Я приехал с Манхэттена в Форест-Хайтс, чтобы повидаться с семьей и сообщить им радостную новость: их самый традиционно бестолковый ребенок собирается жениться. И им это не понравилось.
— Это катастрофа, — мрачно заявила мать и так крепко сжала бокал, что я испугался, как бы он не разлетелся на куски и не поранил ее ухоженные нежные ручки.
— Ты ее совсем не знаешь.
— Я знаю достаточно. Она старая.
Когда-то мать была довольно популярной театральной актрисой: за роль Аделаиды в спектакле «Парни и куколки» ее даже номинировали на «Тони»[6], и несмотря на то, что последняя афиша в ее альбоме была старше меня, мать, как и большинство отставных трагических актрис, по сути, никогда не прекращала играть. Она всегда четко артикулировала, вживалась в образ, стараясь убедить галерку, взгляд ее широко раскрытых глаз был выразителен, а губы навечно застыли в гримасе, готовые немедленно передать любую эмоцию.
— Ей всего тридцать семь.
— Тридцатисемилетняя разведенка. То, о чем любая мать мечтает для своего сына!

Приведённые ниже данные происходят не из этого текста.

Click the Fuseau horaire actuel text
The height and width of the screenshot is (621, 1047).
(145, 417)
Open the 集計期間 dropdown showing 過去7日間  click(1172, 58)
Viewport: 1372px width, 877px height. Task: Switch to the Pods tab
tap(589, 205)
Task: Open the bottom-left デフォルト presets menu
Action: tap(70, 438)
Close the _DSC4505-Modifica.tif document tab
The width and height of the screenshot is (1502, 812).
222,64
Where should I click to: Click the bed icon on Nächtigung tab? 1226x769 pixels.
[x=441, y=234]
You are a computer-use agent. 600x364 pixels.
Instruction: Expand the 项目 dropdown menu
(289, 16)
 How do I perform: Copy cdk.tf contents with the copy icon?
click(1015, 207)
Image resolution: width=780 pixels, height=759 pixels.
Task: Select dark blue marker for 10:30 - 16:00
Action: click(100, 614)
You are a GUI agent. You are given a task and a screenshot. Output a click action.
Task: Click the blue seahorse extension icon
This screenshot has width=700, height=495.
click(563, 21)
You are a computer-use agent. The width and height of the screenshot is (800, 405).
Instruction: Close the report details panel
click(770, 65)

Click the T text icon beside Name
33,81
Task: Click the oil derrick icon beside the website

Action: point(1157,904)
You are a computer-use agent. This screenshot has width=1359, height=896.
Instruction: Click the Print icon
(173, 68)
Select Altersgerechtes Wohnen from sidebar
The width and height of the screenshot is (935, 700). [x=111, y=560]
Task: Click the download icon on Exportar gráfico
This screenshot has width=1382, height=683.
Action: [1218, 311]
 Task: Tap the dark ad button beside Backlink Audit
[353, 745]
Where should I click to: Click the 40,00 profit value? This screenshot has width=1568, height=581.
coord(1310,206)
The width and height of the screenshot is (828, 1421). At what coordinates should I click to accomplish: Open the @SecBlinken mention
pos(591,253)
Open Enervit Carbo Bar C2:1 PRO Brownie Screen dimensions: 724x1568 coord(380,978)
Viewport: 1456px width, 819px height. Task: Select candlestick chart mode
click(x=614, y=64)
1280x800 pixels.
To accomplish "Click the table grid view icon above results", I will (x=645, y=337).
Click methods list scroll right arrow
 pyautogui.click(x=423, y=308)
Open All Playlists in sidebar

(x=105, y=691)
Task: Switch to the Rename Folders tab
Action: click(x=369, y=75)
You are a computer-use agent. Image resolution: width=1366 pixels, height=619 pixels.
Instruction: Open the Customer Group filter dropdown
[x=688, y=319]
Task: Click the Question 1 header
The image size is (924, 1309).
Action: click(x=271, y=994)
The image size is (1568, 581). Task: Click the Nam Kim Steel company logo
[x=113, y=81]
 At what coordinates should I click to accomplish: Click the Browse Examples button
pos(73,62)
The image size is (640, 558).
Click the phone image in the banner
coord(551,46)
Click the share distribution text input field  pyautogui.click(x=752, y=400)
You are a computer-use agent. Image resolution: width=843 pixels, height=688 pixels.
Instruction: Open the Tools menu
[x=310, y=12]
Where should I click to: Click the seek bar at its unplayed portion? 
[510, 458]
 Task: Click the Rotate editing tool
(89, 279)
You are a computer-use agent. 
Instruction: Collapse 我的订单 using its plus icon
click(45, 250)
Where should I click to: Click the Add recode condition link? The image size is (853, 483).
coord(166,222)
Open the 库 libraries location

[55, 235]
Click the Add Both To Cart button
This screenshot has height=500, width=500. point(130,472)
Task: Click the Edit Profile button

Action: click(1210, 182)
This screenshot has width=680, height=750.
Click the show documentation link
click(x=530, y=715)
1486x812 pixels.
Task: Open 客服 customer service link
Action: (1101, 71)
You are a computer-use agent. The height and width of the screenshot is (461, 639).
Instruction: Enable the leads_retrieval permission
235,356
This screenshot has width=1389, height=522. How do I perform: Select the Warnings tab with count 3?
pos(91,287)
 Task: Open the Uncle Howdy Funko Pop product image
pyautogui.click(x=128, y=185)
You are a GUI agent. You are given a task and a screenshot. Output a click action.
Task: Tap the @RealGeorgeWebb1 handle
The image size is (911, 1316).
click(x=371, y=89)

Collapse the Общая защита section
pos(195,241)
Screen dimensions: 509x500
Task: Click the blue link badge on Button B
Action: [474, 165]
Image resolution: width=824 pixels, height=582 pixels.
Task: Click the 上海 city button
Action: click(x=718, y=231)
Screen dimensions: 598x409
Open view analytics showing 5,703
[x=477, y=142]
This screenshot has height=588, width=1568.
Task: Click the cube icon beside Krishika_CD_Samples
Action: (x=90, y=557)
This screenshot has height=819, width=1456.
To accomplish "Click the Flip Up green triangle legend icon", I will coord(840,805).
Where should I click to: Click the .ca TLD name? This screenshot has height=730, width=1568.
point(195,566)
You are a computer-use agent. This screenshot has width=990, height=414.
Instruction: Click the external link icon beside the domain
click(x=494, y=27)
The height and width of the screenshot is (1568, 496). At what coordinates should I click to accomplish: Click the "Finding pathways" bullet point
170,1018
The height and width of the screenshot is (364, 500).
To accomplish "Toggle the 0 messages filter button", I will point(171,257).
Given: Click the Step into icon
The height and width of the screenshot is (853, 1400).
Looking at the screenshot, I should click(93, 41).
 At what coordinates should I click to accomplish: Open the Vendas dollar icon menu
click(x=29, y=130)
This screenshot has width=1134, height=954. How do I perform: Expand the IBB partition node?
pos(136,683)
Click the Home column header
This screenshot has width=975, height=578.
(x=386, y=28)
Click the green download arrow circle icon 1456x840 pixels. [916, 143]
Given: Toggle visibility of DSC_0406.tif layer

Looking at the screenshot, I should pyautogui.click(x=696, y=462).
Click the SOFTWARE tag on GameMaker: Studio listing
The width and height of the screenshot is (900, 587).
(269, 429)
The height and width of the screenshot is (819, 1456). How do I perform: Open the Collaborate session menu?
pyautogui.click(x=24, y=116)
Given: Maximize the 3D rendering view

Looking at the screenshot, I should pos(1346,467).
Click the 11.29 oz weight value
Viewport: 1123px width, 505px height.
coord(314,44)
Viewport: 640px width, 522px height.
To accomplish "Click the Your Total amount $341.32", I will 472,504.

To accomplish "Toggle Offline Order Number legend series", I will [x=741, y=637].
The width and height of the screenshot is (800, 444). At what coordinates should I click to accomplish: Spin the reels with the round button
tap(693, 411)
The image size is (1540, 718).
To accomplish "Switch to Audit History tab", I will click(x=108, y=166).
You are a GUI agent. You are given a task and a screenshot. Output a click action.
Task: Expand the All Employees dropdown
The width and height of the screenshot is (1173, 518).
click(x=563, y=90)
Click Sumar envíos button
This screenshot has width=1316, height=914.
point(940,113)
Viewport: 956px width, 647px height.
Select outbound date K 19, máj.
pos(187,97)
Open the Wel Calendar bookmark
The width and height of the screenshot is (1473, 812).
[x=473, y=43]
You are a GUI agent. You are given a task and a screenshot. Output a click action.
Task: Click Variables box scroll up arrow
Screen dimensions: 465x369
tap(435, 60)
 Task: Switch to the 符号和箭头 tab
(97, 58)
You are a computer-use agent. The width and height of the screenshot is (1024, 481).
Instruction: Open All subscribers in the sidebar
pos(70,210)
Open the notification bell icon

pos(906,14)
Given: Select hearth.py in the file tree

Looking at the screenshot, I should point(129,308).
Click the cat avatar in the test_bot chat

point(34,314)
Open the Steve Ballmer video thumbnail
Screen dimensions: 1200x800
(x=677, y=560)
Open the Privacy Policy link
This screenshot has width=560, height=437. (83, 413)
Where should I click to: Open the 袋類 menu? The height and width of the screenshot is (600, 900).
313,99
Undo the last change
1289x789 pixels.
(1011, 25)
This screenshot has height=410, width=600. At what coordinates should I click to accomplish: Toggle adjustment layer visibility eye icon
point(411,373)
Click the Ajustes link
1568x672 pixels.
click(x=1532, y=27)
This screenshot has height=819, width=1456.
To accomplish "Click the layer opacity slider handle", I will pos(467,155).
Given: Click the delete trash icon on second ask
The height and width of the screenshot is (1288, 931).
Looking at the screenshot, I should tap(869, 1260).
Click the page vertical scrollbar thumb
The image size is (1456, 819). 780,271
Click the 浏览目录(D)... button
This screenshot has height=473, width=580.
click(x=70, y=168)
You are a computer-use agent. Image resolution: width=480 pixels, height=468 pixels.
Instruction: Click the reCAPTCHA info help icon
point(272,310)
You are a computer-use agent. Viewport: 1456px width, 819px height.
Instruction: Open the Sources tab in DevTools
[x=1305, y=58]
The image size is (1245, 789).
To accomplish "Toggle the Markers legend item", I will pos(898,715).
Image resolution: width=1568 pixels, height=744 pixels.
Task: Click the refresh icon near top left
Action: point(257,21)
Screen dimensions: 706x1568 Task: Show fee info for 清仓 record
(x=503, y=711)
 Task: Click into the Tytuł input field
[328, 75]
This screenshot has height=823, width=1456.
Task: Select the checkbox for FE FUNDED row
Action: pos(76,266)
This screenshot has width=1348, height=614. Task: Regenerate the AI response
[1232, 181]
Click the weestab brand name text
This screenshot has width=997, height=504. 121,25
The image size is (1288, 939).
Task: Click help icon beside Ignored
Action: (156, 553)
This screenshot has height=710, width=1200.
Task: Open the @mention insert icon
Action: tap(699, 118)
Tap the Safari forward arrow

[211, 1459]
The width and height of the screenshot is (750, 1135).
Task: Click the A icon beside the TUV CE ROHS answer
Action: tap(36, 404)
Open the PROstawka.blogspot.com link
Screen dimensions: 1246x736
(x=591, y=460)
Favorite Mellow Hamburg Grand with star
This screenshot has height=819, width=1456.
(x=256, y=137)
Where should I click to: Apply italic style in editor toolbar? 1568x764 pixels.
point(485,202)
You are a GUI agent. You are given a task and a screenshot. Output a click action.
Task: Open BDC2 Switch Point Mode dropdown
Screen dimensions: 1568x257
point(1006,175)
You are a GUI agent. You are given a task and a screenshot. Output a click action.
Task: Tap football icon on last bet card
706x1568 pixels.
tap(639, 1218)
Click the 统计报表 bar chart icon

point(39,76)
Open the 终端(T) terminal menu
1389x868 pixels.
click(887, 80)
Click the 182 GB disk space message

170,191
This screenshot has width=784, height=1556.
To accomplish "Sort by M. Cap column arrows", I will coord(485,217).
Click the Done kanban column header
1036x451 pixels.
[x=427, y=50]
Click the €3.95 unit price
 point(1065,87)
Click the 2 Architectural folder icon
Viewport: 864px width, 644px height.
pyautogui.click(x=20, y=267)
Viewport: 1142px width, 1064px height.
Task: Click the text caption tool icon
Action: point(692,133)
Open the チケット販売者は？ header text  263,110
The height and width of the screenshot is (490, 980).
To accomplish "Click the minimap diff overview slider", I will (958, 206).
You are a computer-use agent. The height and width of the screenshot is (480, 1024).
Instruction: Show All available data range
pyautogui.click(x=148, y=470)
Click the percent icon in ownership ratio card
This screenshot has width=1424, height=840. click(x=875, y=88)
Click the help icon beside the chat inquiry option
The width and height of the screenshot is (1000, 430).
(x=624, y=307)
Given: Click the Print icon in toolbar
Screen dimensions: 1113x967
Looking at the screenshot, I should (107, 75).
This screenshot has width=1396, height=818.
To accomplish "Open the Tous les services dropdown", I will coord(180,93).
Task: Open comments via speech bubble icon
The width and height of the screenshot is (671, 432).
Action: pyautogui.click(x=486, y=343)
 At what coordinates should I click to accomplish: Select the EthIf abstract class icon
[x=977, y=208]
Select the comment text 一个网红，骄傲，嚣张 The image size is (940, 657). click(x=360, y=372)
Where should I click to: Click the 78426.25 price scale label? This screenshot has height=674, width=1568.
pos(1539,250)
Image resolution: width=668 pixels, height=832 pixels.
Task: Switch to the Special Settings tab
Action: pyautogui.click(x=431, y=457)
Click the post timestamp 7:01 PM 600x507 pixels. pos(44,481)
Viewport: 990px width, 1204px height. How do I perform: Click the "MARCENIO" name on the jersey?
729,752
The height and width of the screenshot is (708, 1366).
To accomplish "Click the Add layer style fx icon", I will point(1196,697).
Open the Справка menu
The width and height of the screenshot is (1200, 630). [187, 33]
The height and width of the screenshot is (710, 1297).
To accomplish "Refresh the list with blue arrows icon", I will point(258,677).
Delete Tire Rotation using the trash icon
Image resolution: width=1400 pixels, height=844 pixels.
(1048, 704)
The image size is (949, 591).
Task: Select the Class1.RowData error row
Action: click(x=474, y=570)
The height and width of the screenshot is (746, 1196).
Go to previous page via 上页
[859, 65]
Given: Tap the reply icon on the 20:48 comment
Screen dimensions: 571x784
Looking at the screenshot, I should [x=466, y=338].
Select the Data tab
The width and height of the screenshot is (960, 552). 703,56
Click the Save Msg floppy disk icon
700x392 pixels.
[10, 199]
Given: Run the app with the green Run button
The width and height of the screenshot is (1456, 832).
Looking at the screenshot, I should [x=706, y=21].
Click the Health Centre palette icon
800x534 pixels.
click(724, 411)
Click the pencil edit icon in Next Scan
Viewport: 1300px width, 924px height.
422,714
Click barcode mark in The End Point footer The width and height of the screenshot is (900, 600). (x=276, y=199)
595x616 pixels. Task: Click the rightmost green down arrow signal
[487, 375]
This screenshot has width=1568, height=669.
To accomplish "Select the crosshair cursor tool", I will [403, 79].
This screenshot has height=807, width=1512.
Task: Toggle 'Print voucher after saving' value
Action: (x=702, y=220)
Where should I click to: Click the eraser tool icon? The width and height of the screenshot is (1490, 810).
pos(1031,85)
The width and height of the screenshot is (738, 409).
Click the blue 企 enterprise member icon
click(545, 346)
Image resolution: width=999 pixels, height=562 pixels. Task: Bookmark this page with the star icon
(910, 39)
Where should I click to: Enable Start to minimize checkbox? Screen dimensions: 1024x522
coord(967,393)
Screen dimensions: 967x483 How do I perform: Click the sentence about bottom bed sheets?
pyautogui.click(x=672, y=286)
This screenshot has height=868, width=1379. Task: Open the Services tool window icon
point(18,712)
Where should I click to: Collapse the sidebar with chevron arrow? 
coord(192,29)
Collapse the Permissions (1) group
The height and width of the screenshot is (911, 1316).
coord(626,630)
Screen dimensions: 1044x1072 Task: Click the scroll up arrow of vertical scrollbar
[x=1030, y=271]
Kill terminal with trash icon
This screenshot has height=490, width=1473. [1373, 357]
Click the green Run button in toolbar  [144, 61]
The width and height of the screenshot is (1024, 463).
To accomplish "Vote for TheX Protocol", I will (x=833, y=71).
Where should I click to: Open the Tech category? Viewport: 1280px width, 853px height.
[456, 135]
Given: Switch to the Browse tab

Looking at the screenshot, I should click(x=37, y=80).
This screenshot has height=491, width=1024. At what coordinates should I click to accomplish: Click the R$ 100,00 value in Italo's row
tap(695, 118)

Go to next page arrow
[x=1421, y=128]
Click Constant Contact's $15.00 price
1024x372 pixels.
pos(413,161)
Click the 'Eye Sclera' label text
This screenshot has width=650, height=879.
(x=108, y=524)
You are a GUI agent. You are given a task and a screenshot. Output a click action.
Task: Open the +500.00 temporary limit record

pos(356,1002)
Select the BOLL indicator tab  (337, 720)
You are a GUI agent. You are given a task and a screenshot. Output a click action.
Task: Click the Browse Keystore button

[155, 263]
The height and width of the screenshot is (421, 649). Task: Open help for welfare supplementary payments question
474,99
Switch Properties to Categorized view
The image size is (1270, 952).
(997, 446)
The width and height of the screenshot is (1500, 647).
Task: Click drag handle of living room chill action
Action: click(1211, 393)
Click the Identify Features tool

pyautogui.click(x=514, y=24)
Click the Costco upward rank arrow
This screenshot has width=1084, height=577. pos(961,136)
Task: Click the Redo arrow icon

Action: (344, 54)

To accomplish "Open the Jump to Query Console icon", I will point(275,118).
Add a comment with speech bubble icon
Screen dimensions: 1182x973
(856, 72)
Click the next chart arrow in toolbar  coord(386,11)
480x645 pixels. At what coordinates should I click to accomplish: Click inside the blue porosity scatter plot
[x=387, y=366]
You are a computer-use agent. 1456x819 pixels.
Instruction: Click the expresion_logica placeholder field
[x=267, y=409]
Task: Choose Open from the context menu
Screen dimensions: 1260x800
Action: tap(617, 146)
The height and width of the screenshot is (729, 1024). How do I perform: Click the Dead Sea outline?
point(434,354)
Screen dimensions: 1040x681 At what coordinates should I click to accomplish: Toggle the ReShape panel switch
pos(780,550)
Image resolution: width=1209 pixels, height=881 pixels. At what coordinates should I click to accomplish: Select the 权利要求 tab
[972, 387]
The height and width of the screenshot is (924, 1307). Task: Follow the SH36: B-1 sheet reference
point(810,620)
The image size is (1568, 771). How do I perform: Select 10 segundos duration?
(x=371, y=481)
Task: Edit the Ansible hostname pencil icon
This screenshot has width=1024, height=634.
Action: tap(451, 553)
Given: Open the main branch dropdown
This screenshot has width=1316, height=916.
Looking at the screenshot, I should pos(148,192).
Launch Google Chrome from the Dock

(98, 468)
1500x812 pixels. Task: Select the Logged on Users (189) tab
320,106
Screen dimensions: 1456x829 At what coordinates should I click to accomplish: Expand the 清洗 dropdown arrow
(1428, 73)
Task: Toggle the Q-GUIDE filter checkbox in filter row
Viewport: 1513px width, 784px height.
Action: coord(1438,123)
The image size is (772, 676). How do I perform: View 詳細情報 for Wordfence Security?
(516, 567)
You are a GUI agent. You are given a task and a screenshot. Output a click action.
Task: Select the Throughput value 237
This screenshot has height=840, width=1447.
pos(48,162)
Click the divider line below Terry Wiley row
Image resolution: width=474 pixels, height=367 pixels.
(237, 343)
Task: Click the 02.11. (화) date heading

По мнению моей матери, в длинном списке испорченных людей разведенки стоят лишь немногим выше педофилов.
— Муж ей изменял налево и направо, — ответил я, досадуя на собственный извиняющийся тон.
— И почему, как ты думаешь?
— О господи, мама. Я не знаю. Потому что он хер моржовый?
— Дуг! — машинально произнес отец, демонстративно указав на стол, на случай, если я не заметил. — Мы едим.
Большего внимания от него никто и не ждал, однако мне кажется, главный уролог крупнейшей нью-йоркской больницы мог бы спокойнее отреагировать на слово «хер», произнесенное за столом.
— Извини, пап. Я не хотел тебя будить.
— Как ты разговариваешь с отцом?
— Как ты разговариваешь со мной?
— Ну и как?
— Словно я ребенок. Ради всего святого, мне уже двадцать шесть лет.
— Нечего было ругаться.
— Мне казалось, момент того требовал.
Мать одним глотком допила мерло и рассеянно протянула бокал отцу, чтобы тот налил ей еще вина.